The Zippers are fluent in the wider primordial ooze of American folk, the malleable musics of the '20s through '40s, where jazz mingled freely with dozens of regional idioms (the blues of the Delta, bluegrass, calypso warble and Creole spice, highland balladry). But what makes them special -- what separates them from both purists (say, an old-time New Orleans brass band) and more casual appreciations (say, Big Bad Voodoo Daddy) -- is their intimate connection. They embody a way of making music that's almost vanished, as well as an older way of being heard. They're aiming at people who aren't concerned with strict historical accuracy but instead can hear in it images they didn't know they recognized, who can feel a connection with its universal values, stories, troubles, and concerns.
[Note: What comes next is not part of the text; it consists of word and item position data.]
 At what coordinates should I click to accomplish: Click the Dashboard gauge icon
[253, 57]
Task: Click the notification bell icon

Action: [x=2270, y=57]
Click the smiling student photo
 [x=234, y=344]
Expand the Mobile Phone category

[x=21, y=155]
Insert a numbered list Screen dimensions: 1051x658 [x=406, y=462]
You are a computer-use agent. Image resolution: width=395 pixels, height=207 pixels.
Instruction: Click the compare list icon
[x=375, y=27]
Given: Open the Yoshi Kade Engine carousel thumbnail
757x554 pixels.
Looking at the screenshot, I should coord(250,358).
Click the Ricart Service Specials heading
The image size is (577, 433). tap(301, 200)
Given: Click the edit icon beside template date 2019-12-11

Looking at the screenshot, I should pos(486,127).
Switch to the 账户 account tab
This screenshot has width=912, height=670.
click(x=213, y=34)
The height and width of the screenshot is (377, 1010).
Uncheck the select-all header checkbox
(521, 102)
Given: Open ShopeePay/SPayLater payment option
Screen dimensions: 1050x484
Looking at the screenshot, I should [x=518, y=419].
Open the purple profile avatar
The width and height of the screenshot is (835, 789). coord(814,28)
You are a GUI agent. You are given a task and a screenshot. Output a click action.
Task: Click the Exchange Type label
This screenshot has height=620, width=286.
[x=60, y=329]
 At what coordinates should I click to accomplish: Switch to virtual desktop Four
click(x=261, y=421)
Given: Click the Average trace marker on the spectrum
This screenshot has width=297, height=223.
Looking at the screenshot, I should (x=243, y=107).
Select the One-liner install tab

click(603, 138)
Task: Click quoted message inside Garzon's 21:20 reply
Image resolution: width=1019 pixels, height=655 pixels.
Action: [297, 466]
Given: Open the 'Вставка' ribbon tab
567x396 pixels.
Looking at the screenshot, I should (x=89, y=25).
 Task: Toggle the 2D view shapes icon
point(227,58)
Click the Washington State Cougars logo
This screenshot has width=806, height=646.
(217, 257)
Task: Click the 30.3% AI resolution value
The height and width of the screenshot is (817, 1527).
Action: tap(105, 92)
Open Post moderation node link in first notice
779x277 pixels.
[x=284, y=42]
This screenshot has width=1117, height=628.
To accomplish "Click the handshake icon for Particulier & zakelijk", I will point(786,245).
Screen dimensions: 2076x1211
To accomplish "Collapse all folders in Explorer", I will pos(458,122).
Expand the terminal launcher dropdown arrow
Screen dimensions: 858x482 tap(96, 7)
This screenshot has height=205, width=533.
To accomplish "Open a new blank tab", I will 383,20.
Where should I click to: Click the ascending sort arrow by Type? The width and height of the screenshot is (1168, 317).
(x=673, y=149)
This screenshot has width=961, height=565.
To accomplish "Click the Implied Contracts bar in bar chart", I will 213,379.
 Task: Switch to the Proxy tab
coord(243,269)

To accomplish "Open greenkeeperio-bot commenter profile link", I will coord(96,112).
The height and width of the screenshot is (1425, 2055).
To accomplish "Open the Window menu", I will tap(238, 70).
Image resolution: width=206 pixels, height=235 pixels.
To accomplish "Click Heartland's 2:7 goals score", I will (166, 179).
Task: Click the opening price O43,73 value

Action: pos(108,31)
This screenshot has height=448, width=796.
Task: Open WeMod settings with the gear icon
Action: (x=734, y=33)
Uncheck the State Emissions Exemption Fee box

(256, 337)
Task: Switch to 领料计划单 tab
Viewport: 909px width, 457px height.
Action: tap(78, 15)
Given that for many years this music has been more actively curated and archived than enjoyed, you'd think re-inventing it for a popular audience would be a herculean challenge. "It's not, man," says Mathus, "because I came to it totally self-taught and from the ground up. I had a little better chance than most people simply because I grew up with musicians who listened to a lot of classic bluegrass and country music. Being on the fringes of bluegrass and country music, being used to hearing that old kind of recorded music, my ears were sort of open to that. I loved my Flatt-and-Scruggs records when I was growing up. So when I heard Robert Johnson and Louis Armstrong, it didn't sound old and funky or weird, it sounded good. I taught myself everything I know about it, and that didn't involve school -- that involved listenin', playin', and just bein' out in the world. Our approach is the opposite of the academic approach. That's why it's so different."
Mathus was raised between Clarksdale and Corinth, in Mississippi. "There's a lot of musicians down there and there's a lot of people that play music as part of their entertainment or their tradition or their family -- barbecues, family reunions, church, it takes the whole spectrum. That's the tradition I grew up in."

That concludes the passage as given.